I have certainly felt this throughout my entire life, and continue to feel it especially now that it has been 18 months since a pandemic upended our lives as we knew them. Even though I’m vaccinated, bars are open, and I’ve been able to see my family, things still don’t feel normal to me. (Nor should they — thousands of people are still dying every day.) But I have found myself feeling like I’m just waiting around for all of *this* to be over. Like my life is on pause and I can pick it back up again once… something changes.

Back in March 2020, like many people, I initially approached the shutdowns with a very temporary mindset. I knew it wouldn’t just be a few weeks, but I couldn’t really wrap my head around how long it might take, so I just grinned and bore it for a while so I could get through to the other side. The other side where I could eat in restaurants, go on vacations, and hug my friends. Now we’re 18 months in and I’m still not doing some of those things and it sucks.

But this is it. This is life. Time did not pause for the last 18 months. I turned 34 and my dog’s fur got a little more gray and my baby niece started walking. I built a business and had hip surgery and my grandpa died. Life keeps happening all around me, and it’s not going to wait for me to decide to embrace the uncomfortable truth that this is it. It may not be what I’m used to, and it may not be as bright or fun, but it’s what I’ve got.

I have found myself coming back to a central line of questioning time and time again when I’m feeling impatient, dealing with drudgery, or helping one of my clients with a challenge. What if this is it? What if this is the job? What if this is your life? Asking this question of myself has allowed me to do things like signing up for the virtual workshop that I was putting off because I was really hoping it would happen in person. It has also allowed me to accept that there is one corner of my apartment where stuff just tends to accumulate, even though I see myself as being the type of person who does not have a stuff-accumulation corner.

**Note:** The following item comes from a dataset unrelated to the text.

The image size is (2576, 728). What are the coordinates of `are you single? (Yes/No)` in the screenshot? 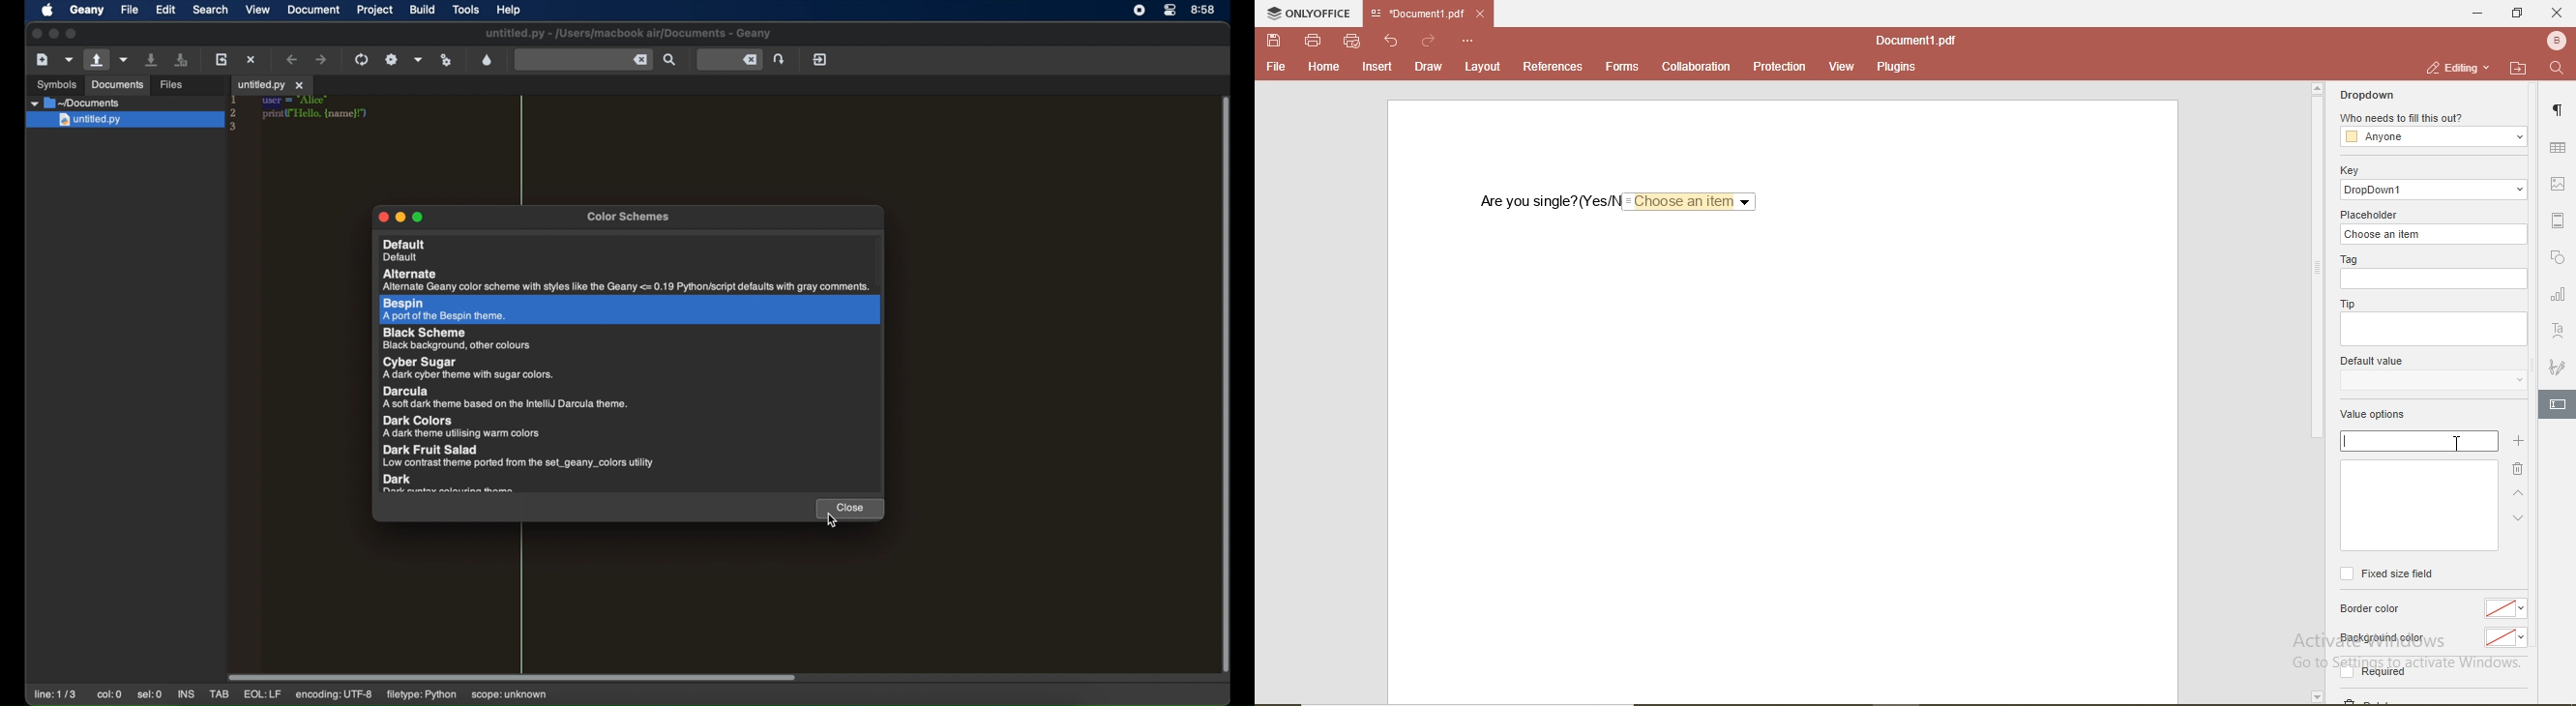 It's located at (1549, 202).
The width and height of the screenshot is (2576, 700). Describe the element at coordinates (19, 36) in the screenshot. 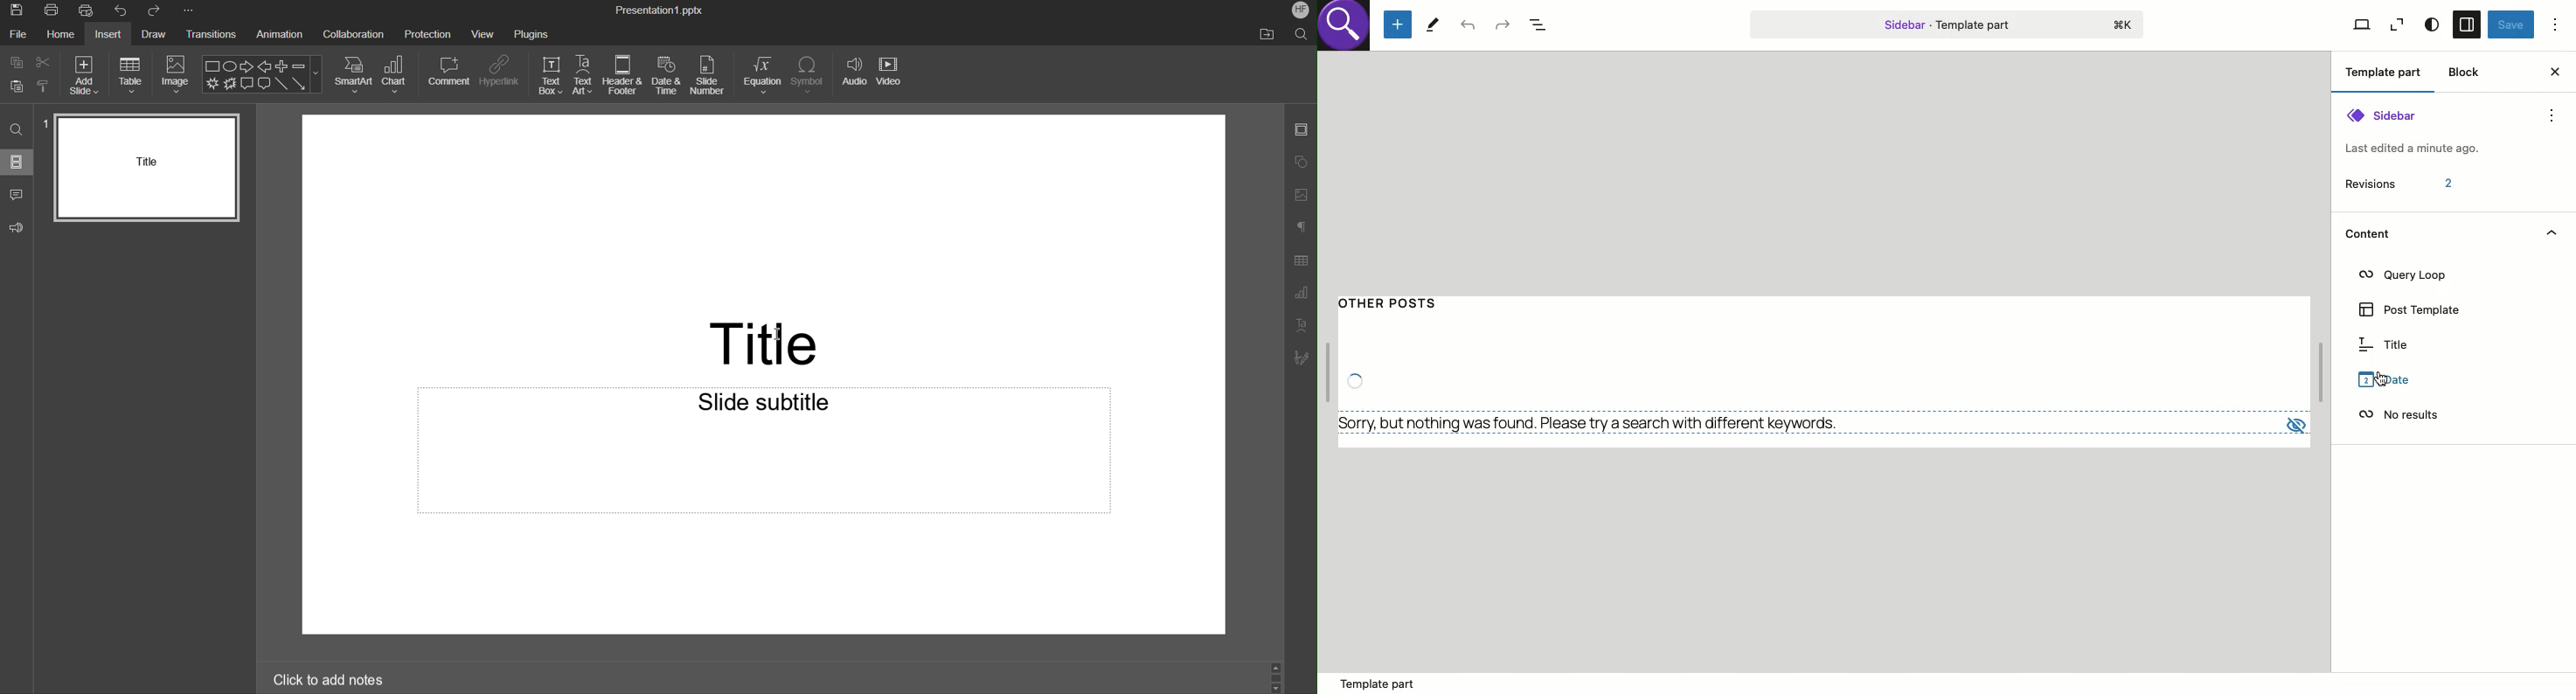

I see `File` at that location.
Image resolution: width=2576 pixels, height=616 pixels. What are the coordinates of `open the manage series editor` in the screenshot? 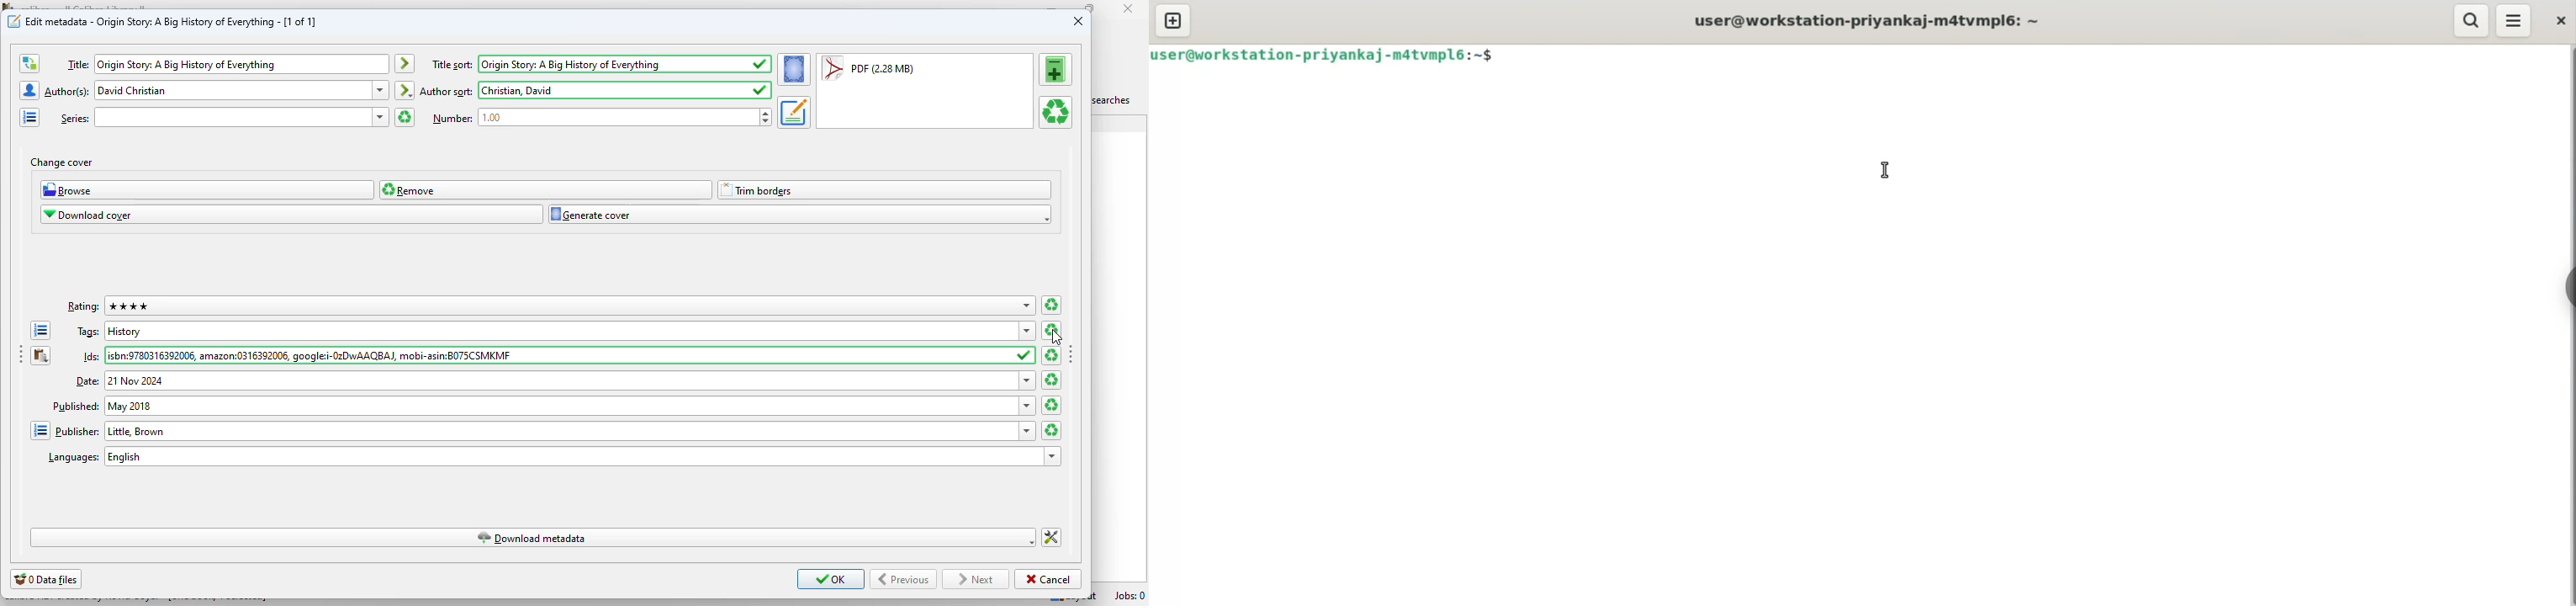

To some, this might sound depressing, and I get that. It can be challenging to confront our lack of control over life. To me, it has become liberating. Knowing that doing the dishes isn’t the annoying thing that’s standing in the way of me living my super-fun, super-optimized life — but rather, that doing the dishes is just part of my life — that makes me less irritated when I’m standing at the sink. Knowing that doing my quarterly taxes isn’t some stupid roadblock to my real work, but that doing my taxes is a very important part of my work, helps me approach those spreadsheets with a bit more calm. And trying to accept that my real life isn’t on pause while we’re very much in an active pandemic has helped me continue to pursue things that I put on hold for much of the last two years.

This is not to say that we shouldn’t do things that set us up well for the future, but rather that we should work toward accepting that life is partially made up of activities that we would rather not have to do. It’s also realizing that we don’t do ourselves any favors by wishing those things didn’t exist, or trying to ignore them, or rushing through them so we can get through to the other side. It’s at this level of awareness that we find patience and sometimes even joy in the mundane and the necessary. Because there is no other side. This is it.